Le contexte : des fondateurs en colère
Ces dernières semaines, les réseaux sociaux ont été envahis de témoignages d’entrepreneurs qui se sentent lésés par leurs investisseurs. Entre anecdotes de réunions soporifiques et recommandations de licencier un cofondateur, le ton est largement critique. Au milieu de ce tourbillon, Brendan Foody, co‑fondateur de la plateforme d’intelligence artificielle Mercor, a déclenché la polémique en pointant du doigt Sequoia Capital, l’un des fonds de capital‑risque les plus prestigieux.

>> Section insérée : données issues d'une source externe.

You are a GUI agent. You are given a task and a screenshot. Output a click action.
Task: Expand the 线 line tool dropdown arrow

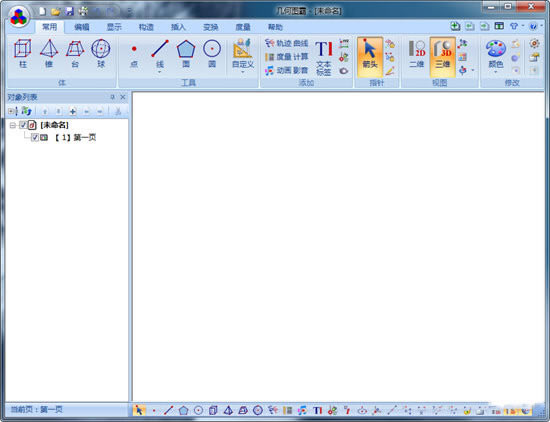[160, 72]
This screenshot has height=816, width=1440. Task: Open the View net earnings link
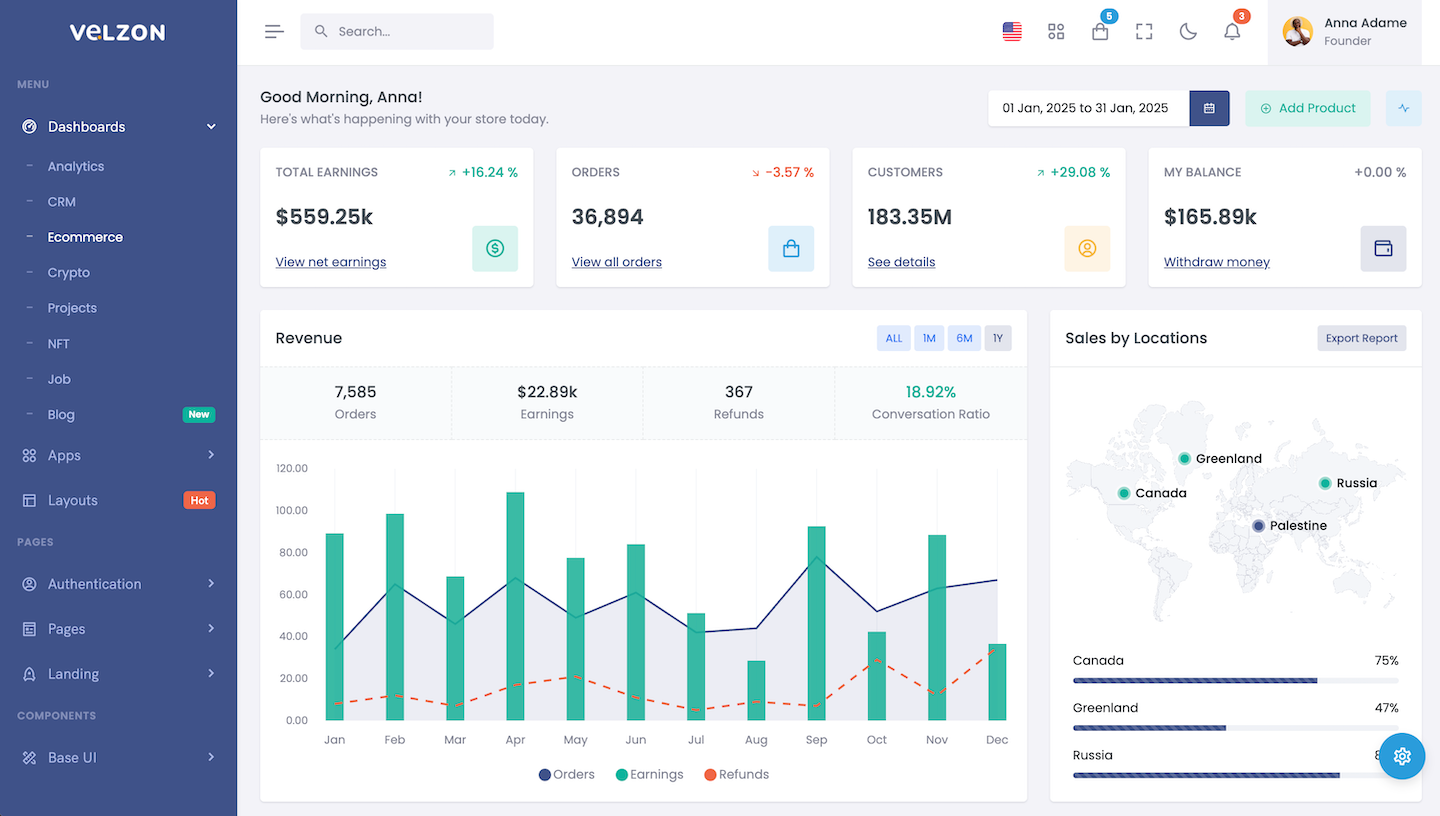[x=331, y=262]
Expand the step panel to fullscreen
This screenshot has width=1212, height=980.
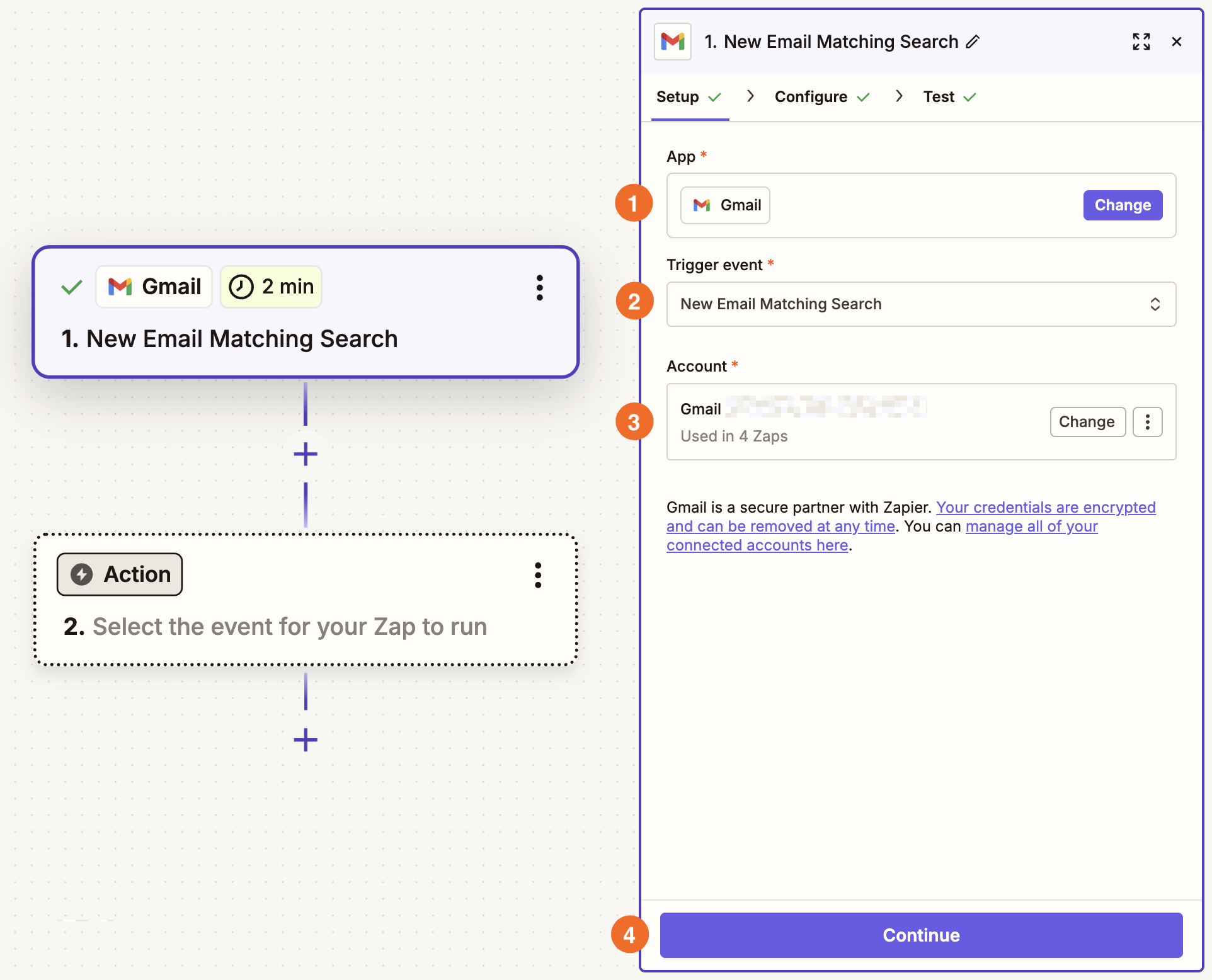(x=1141, y=42)
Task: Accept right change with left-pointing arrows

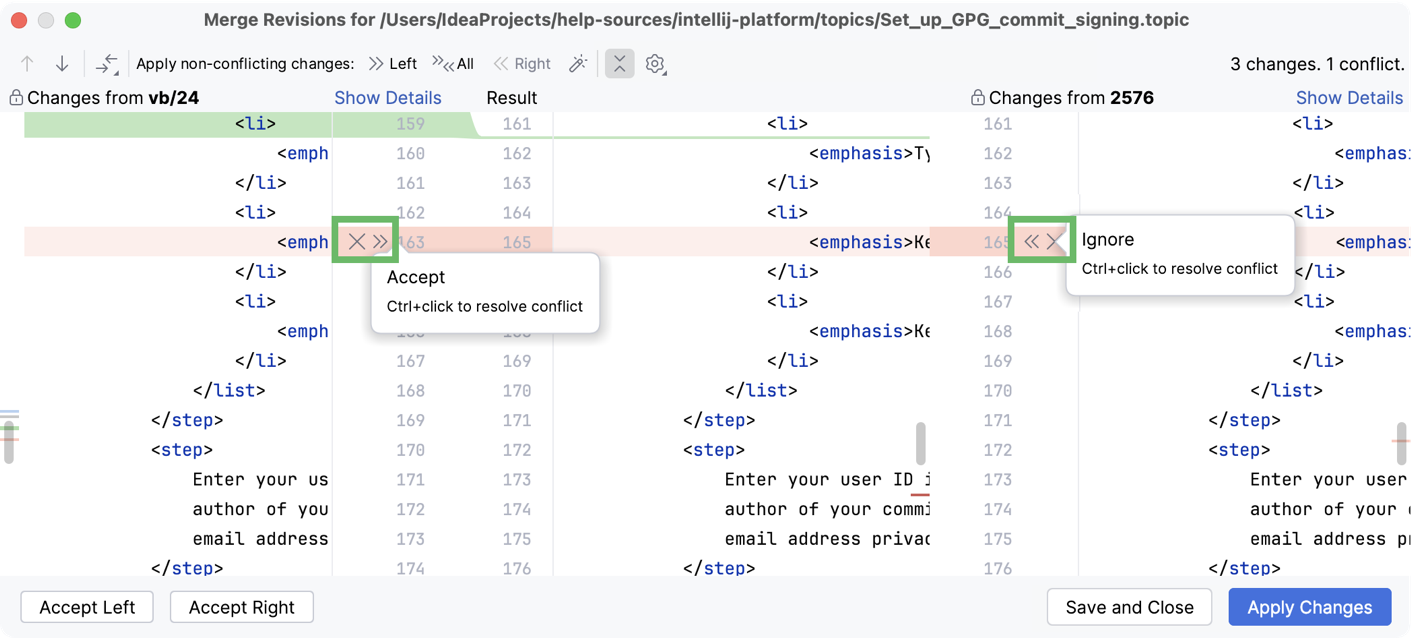Action: (1031, 241)
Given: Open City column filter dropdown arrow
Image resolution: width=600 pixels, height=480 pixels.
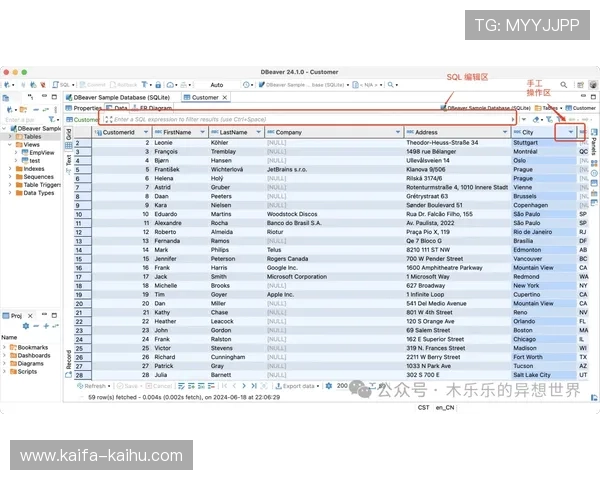Looking at the screenshot, I should (571, 132).
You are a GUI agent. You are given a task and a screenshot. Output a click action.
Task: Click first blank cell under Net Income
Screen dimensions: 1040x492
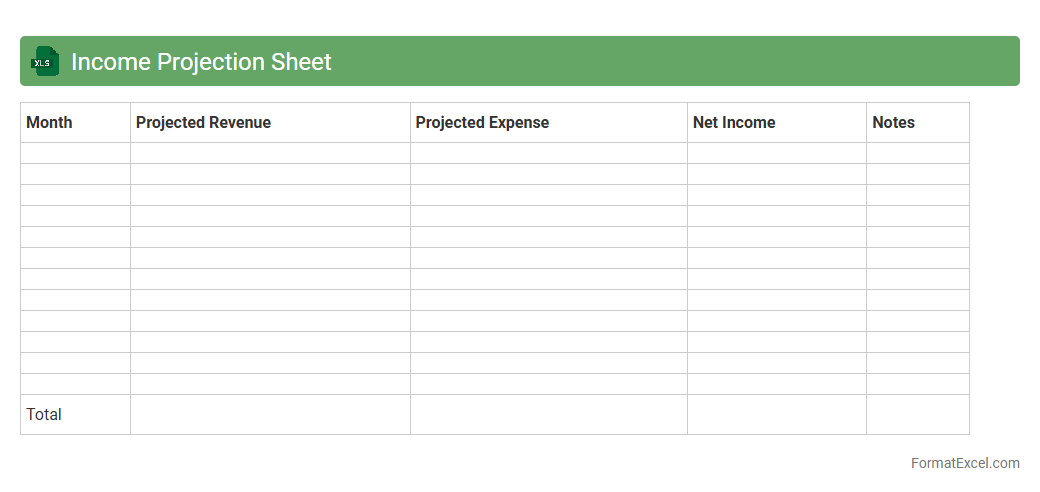tap(776, 153)
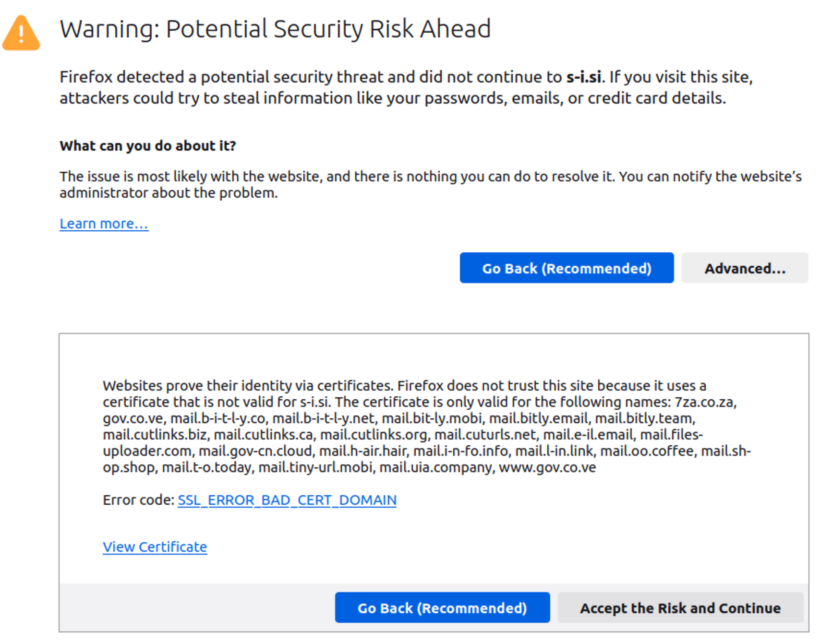Image resolution: width=820 pixels, height=642 pixels.
Task: Click Go Back (Recommended) inside the advanced panel
Action: pyautogui.click(x=442, y=607)
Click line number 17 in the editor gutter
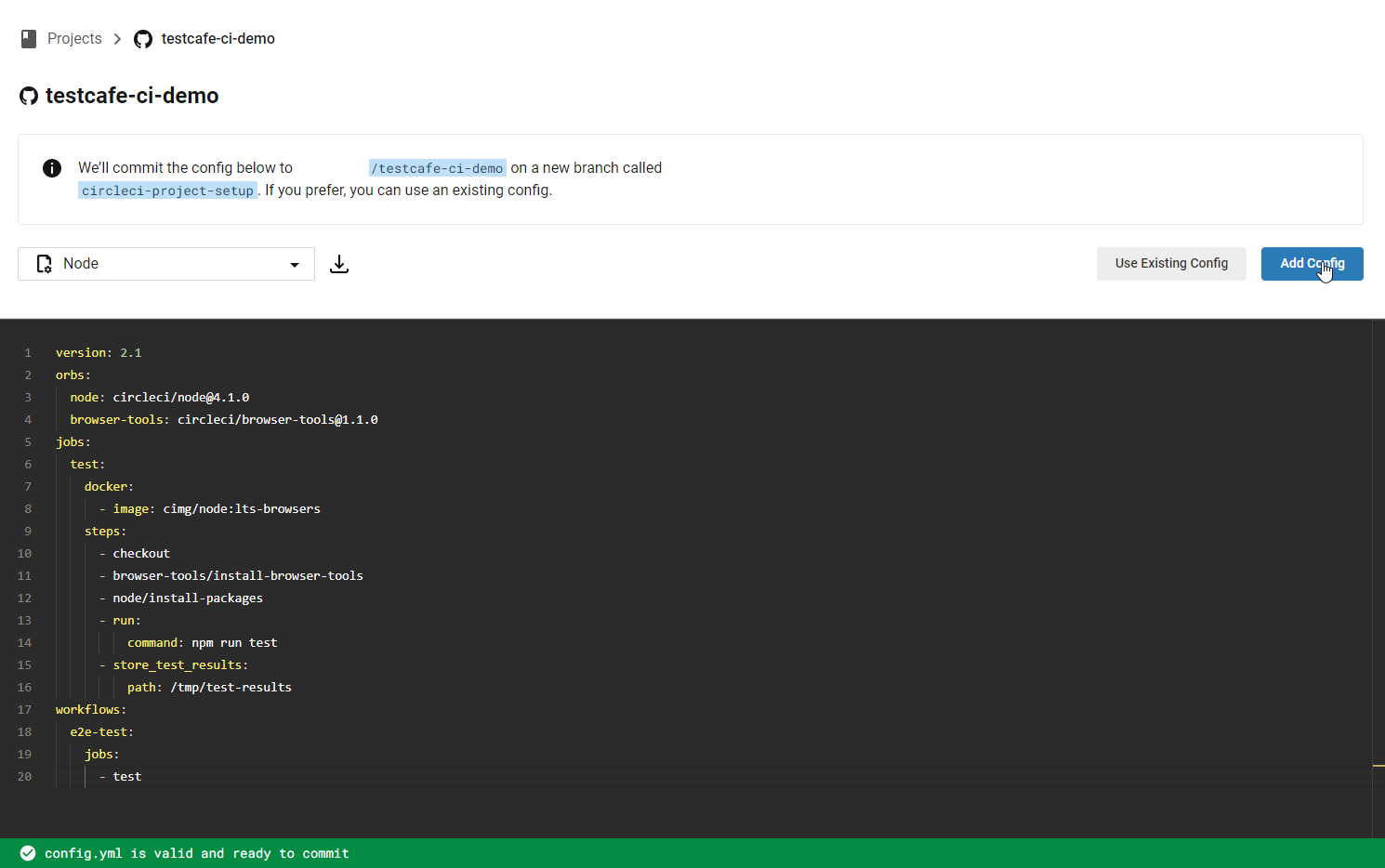 pos(25,710)
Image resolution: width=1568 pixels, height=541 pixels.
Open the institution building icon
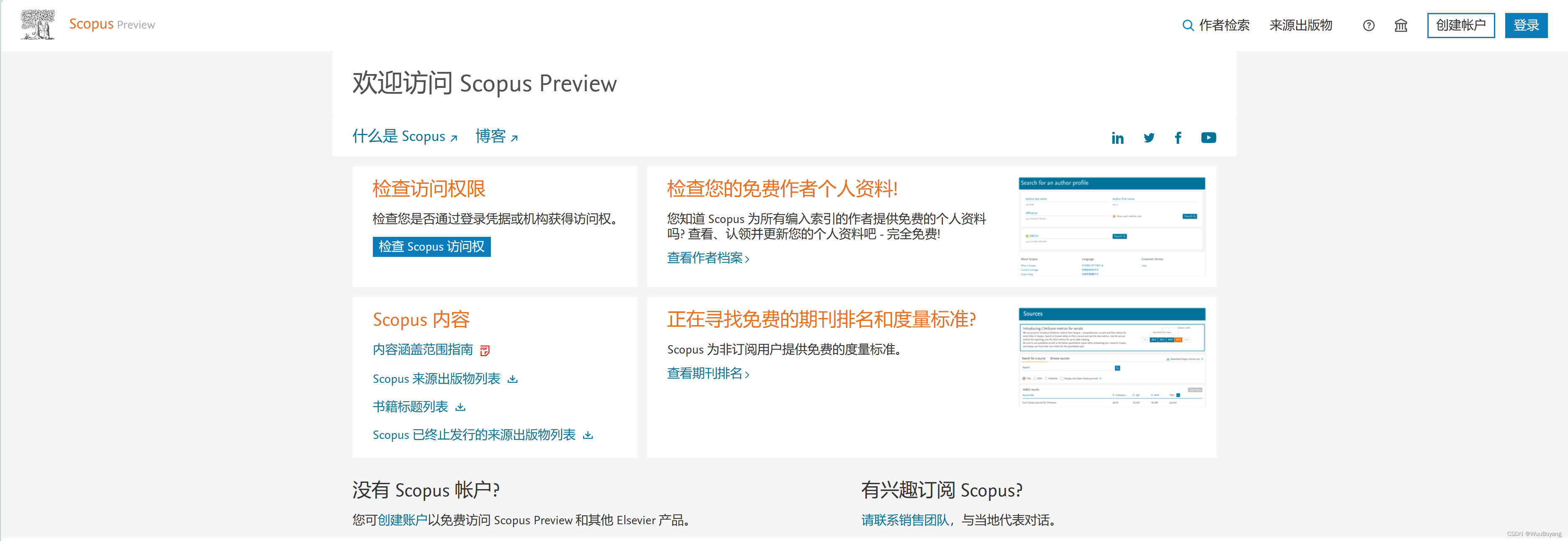point(1401,26)
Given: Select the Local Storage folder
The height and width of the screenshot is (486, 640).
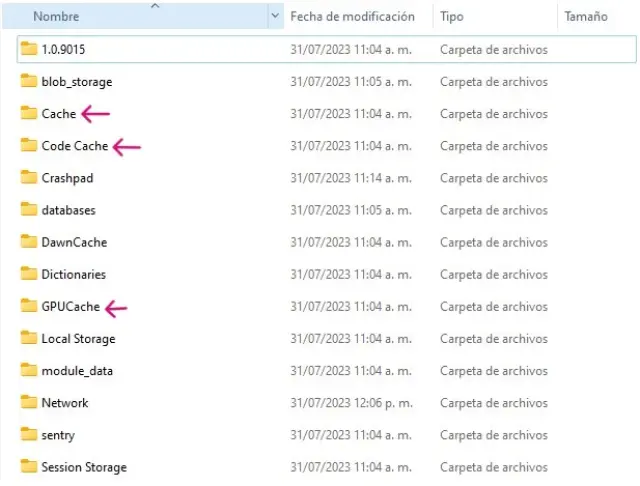Looking at the screenshot, I should click(x=78, y=339).
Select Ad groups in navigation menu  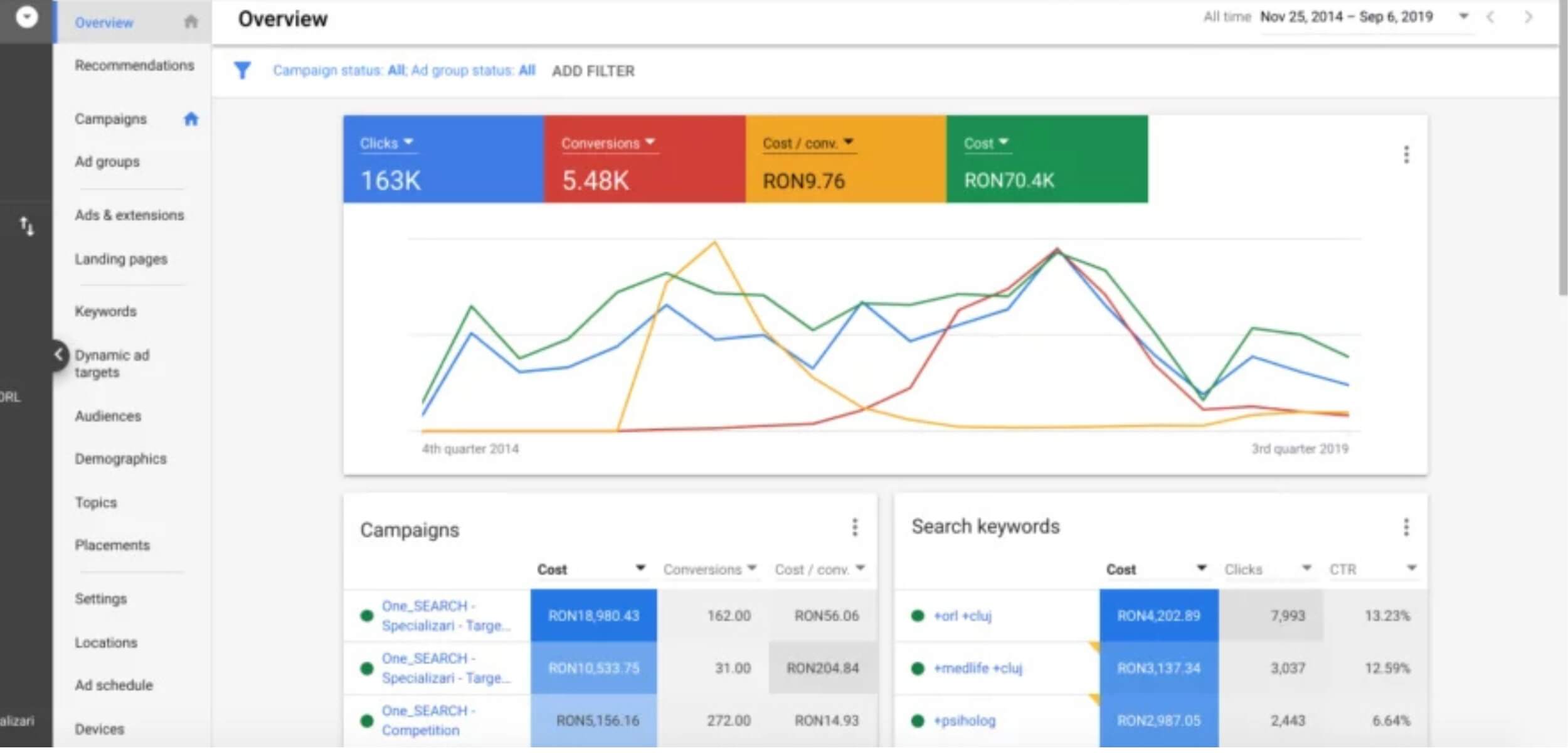(107, 162)
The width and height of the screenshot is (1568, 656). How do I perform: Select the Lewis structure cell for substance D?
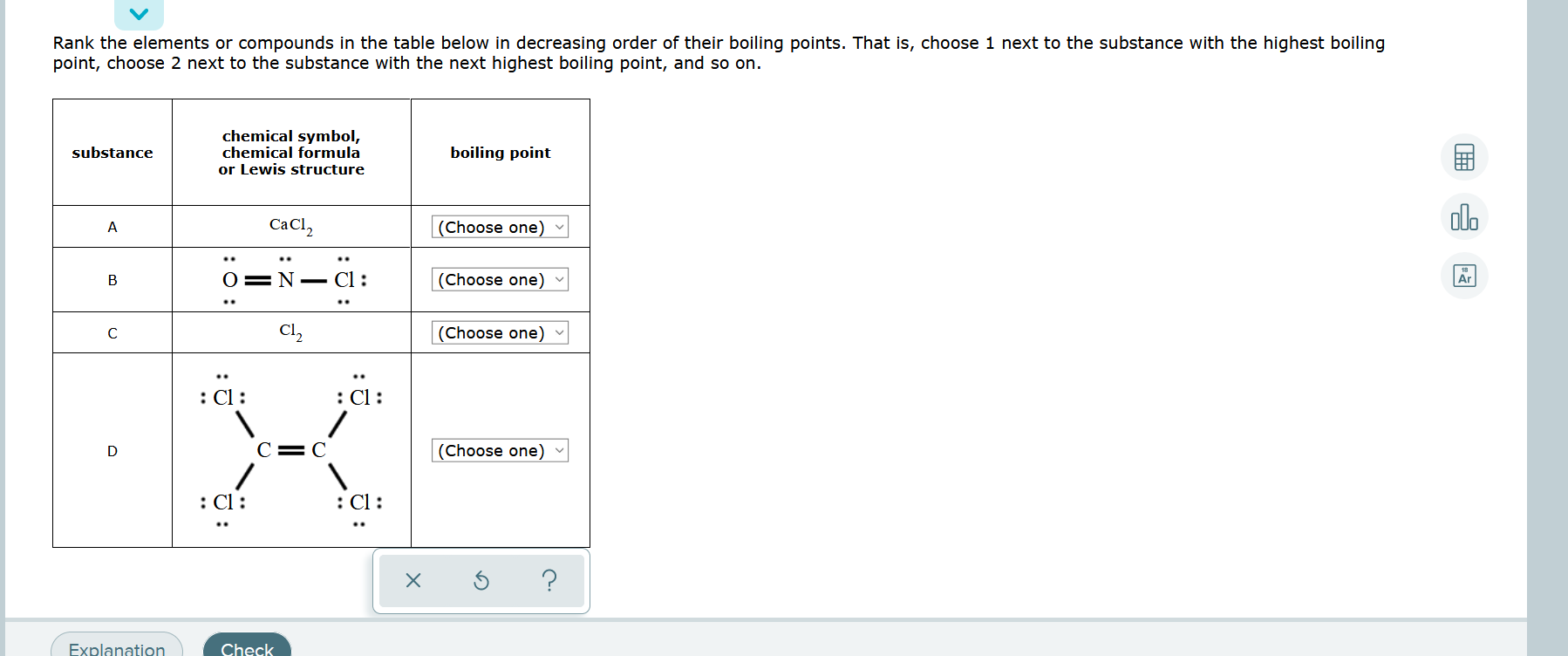290,450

La révélation du « dual‑pricing »
Foody a qualifié le phénomène de « sequoia scam », expliquant que le fonds aurait, selon lui, structuré plusieurs tours de financement en deux tranches aux valorisations très différentes. La première tranche, souvent la plus importante, serait investie à un prix préférentiel bas, tandis qu’une seconde, plus petite, serait placée à un prix largement supérieur. La somme de ces deux chiffres crée un « headline » impressionnant qui masque la véritable fourchette d’entrée du capital principal.
Exemple concret : Serval
Le journal Wall Street Journal a détaillé le cas de Serval, une start‑up IA proposant un service d’assistance informatique. Lors de son tour de Série B, Sequoia a annoncé une levée de 75 millions de dollars à une valorisation de 1 milliard. Or, quelques jours plus tôt, la même société était évaluée à moins de 400 millions de dollars dans le cadre d’une extension de Série A à laquelle Sequoia avait également participé. L’écart entre ces deux montants illustre parfaitement le mécanisme de double prix dénoncé par Foody.
Une pratique répandue ?
Foody précise que Sequoia n’est pas le seul à recourir à cette méthode. D’autres fonds, comme Redpoint, ont aussi opté pour deux tranches distinctes, comme l’a montré l’exemple d’Aaru, où la valorisation affichée était de 1 milliard alors que la vraie valeur d’entrée était de 450 millions.
Réponse de Sequoia
Shaun Maguire, partenaire chez Sequoia, a riposté sur X, qualifiant l’accusation de « trop forte ». Il a expliqué que le double‑pricing résulte d’une différence d’appétit entre les investisseurs : certains sont prêts à payer des multiples plus élevés pour les start‑ups les plus en vogue, notamment dans le secteur IA. Sequoia choisirait alors de séparer la relation de construction d’entreprise du financement, d’où l’apparition de deux tranches à prix distincts. Selon lui, il ne s’agit pas d’une manœuvre frauduleuse mais d’une adaptation au marché.
Implications pour les employés et les investisseurs
Le problème soulevé ne se limite pas à la perception publique. Les options d’achat d’actions attribuées aux salariés sont censées être évaluées à partir d’une valeur moyenne pondérée, le 409A, et non à partir du chiffre de couverture médiatique. Si la valorisation réelle est nettement inférieure, les détenteurs d’options risquent de se retrouver avec des titres surévalués, ce qui peut compromettre la motivation et la rétention des talents.
Jason Woon, expert en modélisation financière chez Armanino, rappelle que les évaluations 409A doivent refléter le coût réel du capital, incluant toutes les tranches, afin de garantir une équité envers les employés.
En définitive, le débat autour du double‑pricing remet en question la transparence du processus de financement et la manière dont les chiffres sont communiqués aux parties prenantes. Même si l’appellation de « scam » peut sembler excessif, l’appel de Foody met en lumière un besoin d’une meilleure clarté pour les fondateurs, les équipes et les investisseurs.